# Dove hunting  WMA's



## fflintlock (Aug 5, 2017)

Does anyone dove hunt on any of the  WMA's ?
I've seen a couple of places on  Paulding Forrest I'd like to try out.


----------



## mwood1985 (Aug 5, 2017)

fflintlock said:


> Does anyone dove hunt on any of the  WMA's ?
> I've seen a couple of places on  Paulding Forrest I'd like to try out.

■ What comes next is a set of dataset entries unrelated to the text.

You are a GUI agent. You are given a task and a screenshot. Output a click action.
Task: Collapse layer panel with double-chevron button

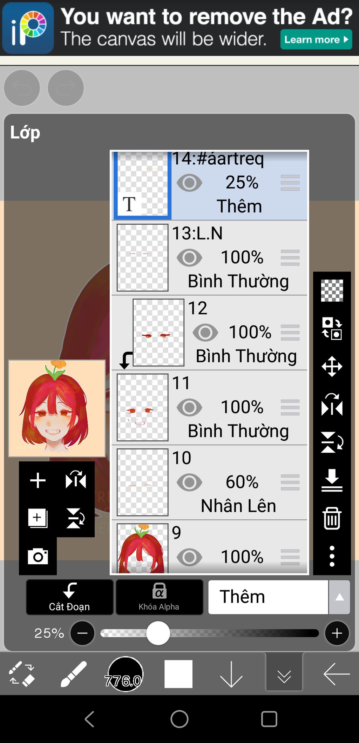tap(284, 674)
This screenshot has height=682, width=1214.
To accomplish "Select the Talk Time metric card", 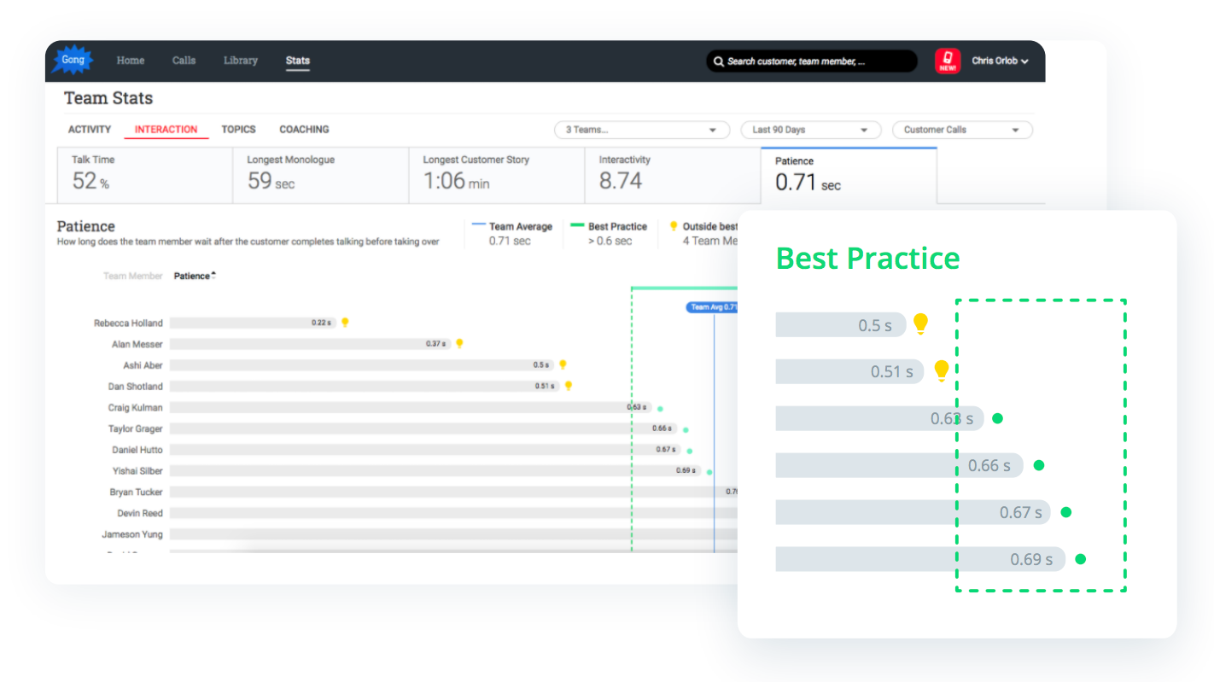I will point(144,175).
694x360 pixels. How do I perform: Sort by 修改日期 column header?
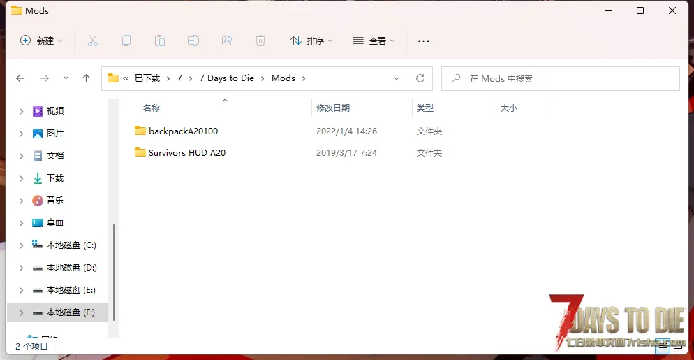tap(333, 108)
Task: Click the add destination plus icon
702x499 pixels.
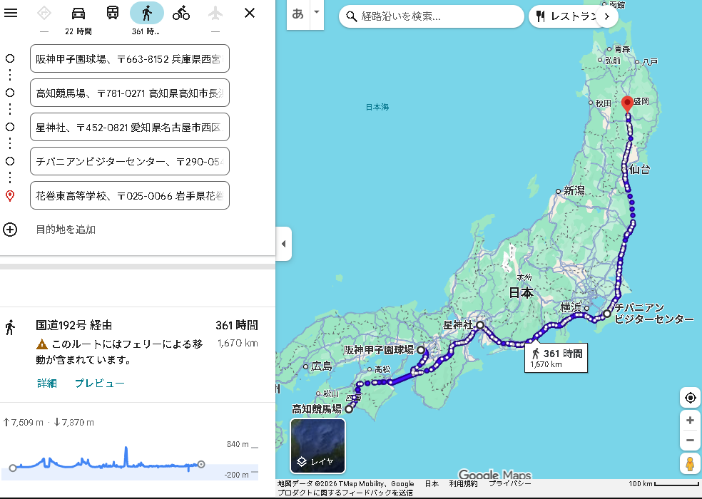Action: (10, 230)
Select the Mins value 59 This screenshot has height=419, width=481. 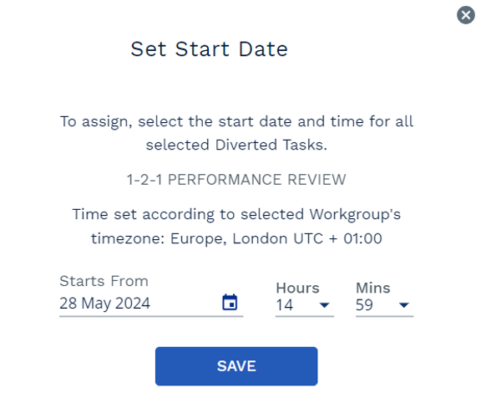click(364, 305)
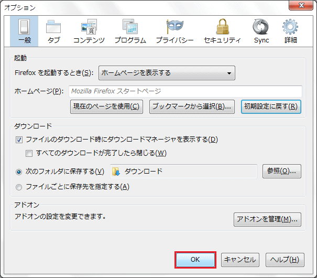Uncheck the show download manager checkbox
This screenshot has height=278, width=317.
click(x=19, y=140)
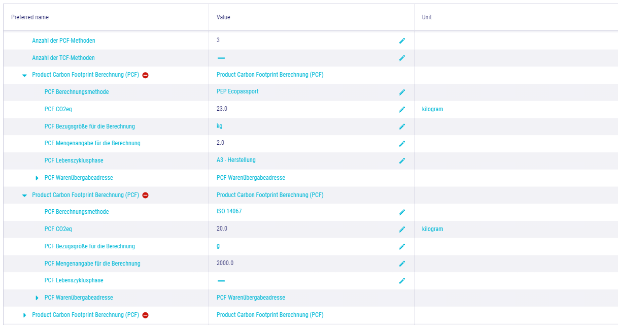Edit the Anzahl der TCF-Methoden value

pos(402,58)
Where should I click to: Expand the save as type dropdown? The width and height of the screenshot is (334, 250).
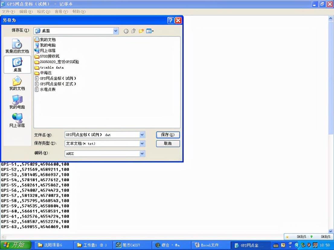pos(142,144)
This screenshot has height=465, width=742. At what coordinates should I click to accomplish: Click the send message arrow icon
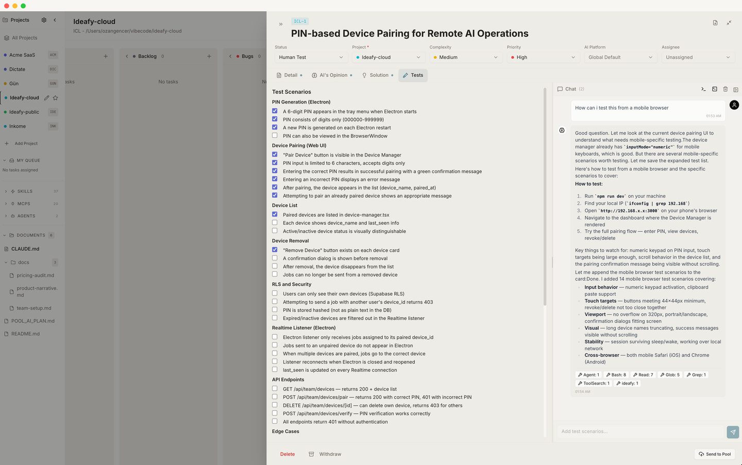coord(733,432)
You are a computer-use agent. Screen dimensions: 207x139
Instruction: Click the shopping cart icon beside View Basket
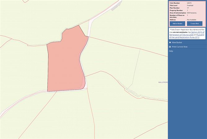170,43
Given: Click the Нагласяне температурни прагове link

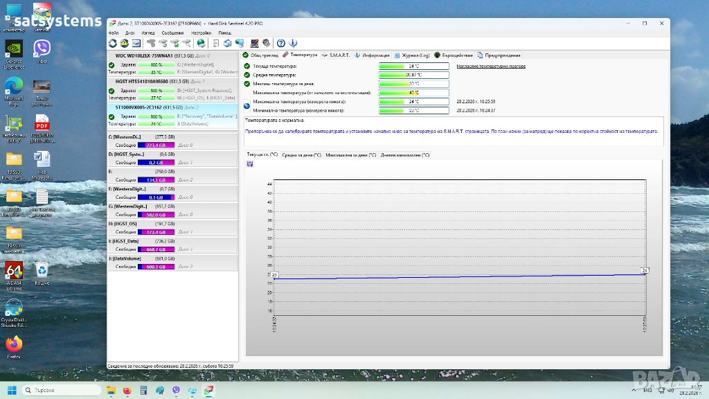Looking at the screenshot, I should [x=491, y=66].
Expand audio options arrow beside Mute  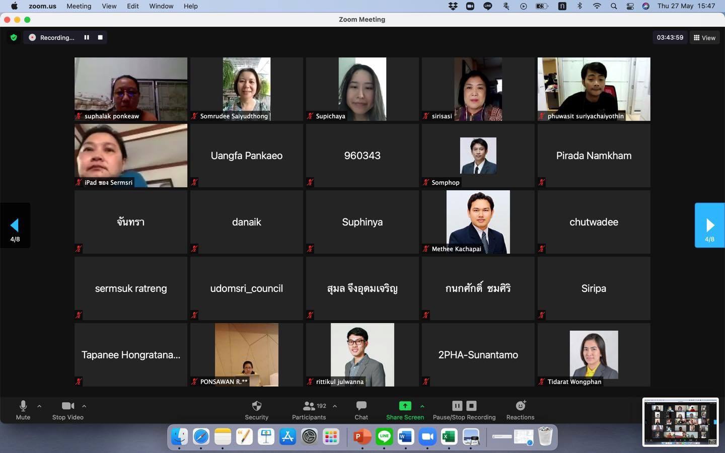click(39, 406)
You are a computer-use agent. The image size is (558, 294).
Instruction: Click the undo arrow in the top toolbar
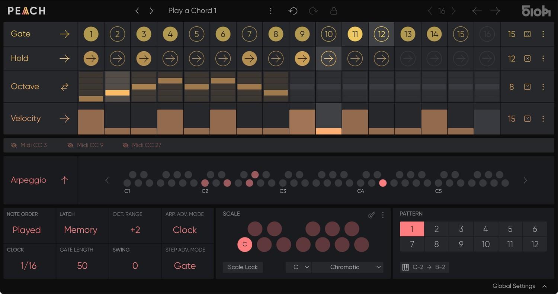coord(293,11)
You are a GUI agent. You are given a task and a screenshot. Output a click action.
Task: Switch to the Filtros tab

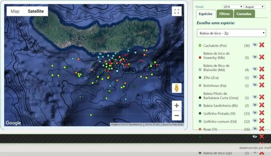coord(224,14)
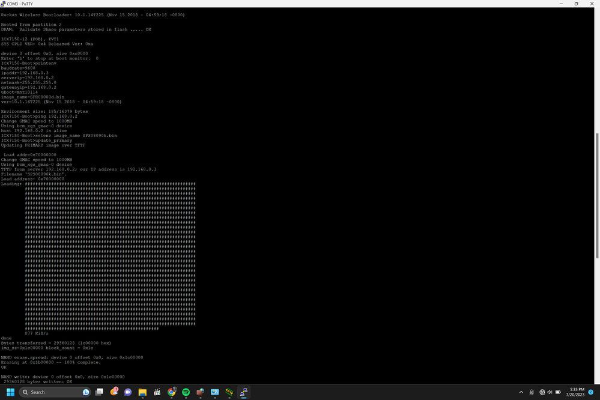
Task: Open the volume control tray icon
Action: pos(550,392)
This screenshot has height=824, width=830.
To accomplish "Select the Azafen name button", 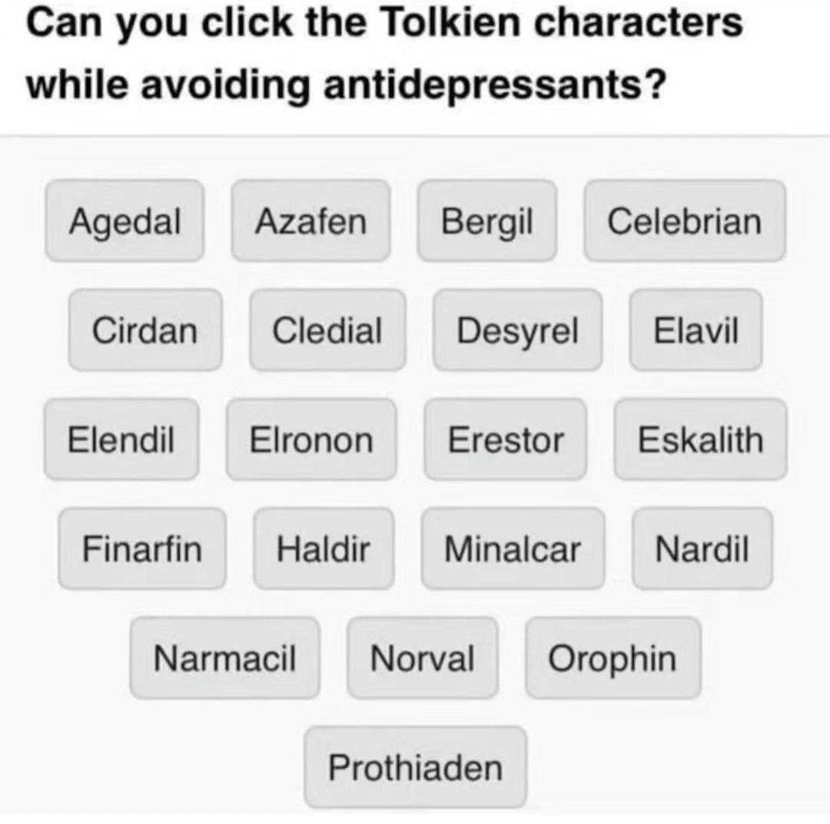I will point(310,221).
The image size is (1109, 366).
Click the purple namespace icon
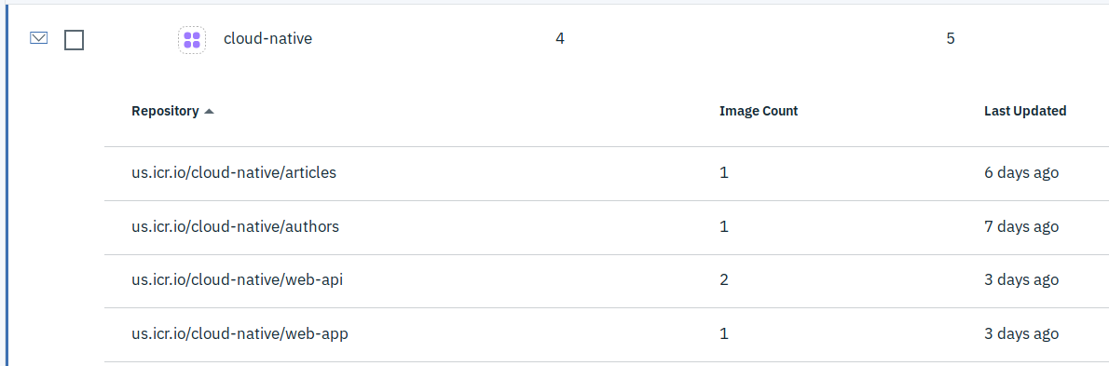192,39
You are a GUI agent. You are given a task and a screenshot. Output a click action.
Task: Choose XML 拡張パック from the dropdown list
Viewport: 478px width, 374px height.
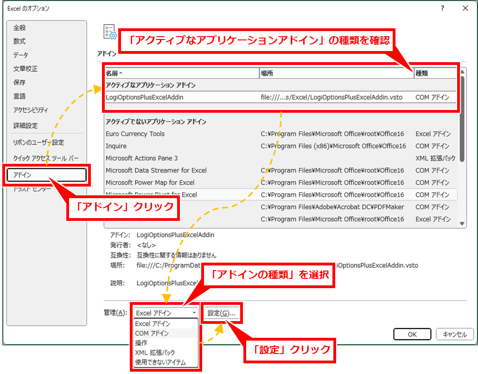coord(155,353)
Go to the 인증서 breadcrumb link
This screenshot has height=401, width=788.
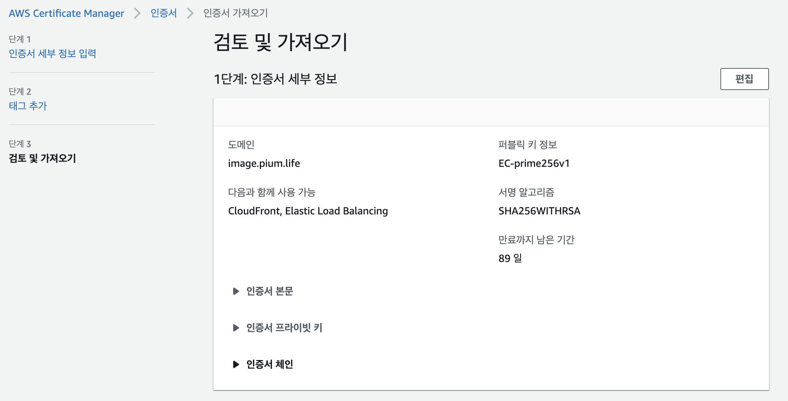tap(163, 14)
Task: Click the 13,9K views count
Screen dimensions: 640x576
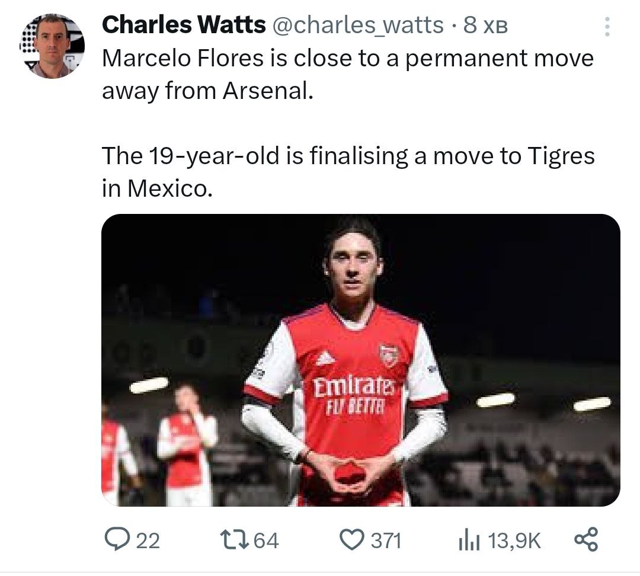Action: click(514, 540)
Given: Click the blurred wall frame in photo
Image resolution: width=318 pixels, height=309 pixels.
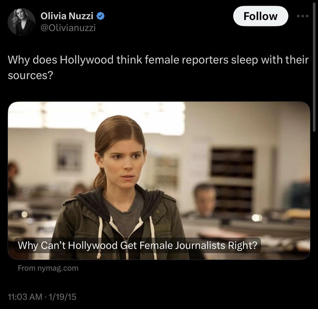Looking at the screenshot, I should click(69, 156).
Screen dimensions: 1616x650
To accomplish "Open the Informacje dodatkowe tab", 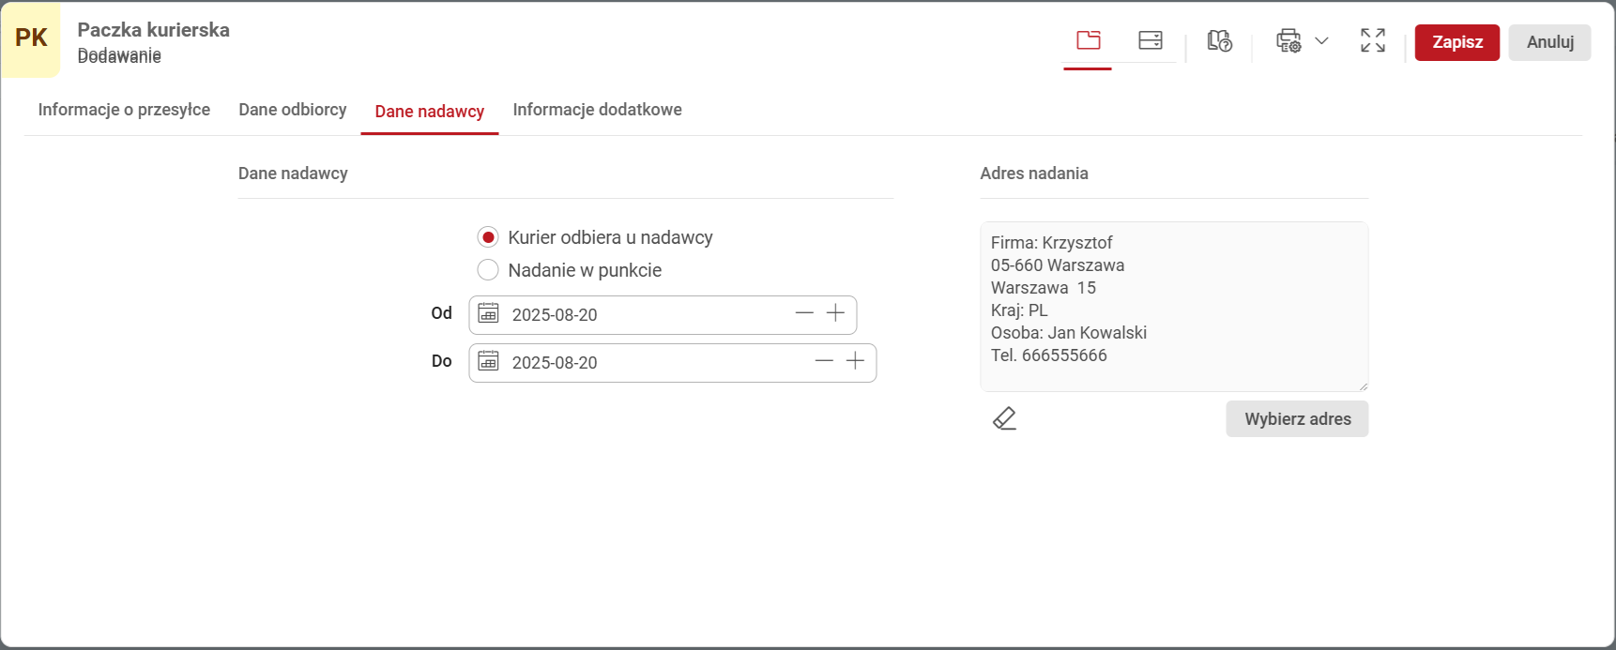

I do. It's closer to my house in Marietta than driving to the farm in South ga. Sometimes the random spots do better than the wma planted dove fields


----------



## yogi10 (Aug 6, 2017)

I have wondered this for a while. Any body in the northeast ga area that dove hunts WMAs?


----------



## PHImech (Aug 6, 2017)

I haven't been to Paulding Forest, but from looking on various web sites, it doesn't look like they plant or prep for doves.  You'll probably have plenty of peace and quiet, which ain't all bad, but probably not very many birds.  If you don't mind a little drive from Dallas or the idea of fighting the crowds a little, Joe Kurz had a GREAT opening day last year.  Tons of people, but tons of birds too... many limits were taken.  They really did a great job of planting and prepping the fields.  Sunflower, burnt off wheat, millet, etc.  Keep checking the DNR site... they ought to be posting a dove forecast for the various WMA's shortly.  Good luck!


----------



## mwood1985 (Aug 6, 2017)

I looked at the dawson forest field a few weeks ago. It looked great


----------



## fflintlock (Aug 6, 2017)

I'd just as soon stay away from the crowds. I've found a few places that are close to water and have open or clear cuts. I've seen dove plenty in them places while small game or deer hunting. Think I'll give it a whirl when the season comes in. I don't need many, so a few trips out there may be just enough.


----------



## PHImech (Aug 6, 2017)

I like the social aspect of opening day if I'm with friends or family, but I don't blame you a bit.  Like you inferred, one of the best reasons to go into the outdoors is to get away from the crowds.  Enjoy!


----------



## awm (Aug 7, 2017)

PHImech said:


> I haven't been to Paulding Forest, but from looking on various web sites, it doesn't look like they plant or prep for doves.  You'll probably have plenty of peace and quiet, which ain't all bad, but probably not very many birds.  If you don't mind a little drive from Dallas or the idea of fighting the crowds a little, Joe Kurz had a GREAT opening day last year.  Tons of people, but tons of birds too... many limits were taken.  They really did a great job of planting and prepping the fields.  Sunflower, burnt off wheat, millet, etc.  Keep checking the DNR site... they ought to be posting a dove forecast for the various WMA's shortly.  Good luck!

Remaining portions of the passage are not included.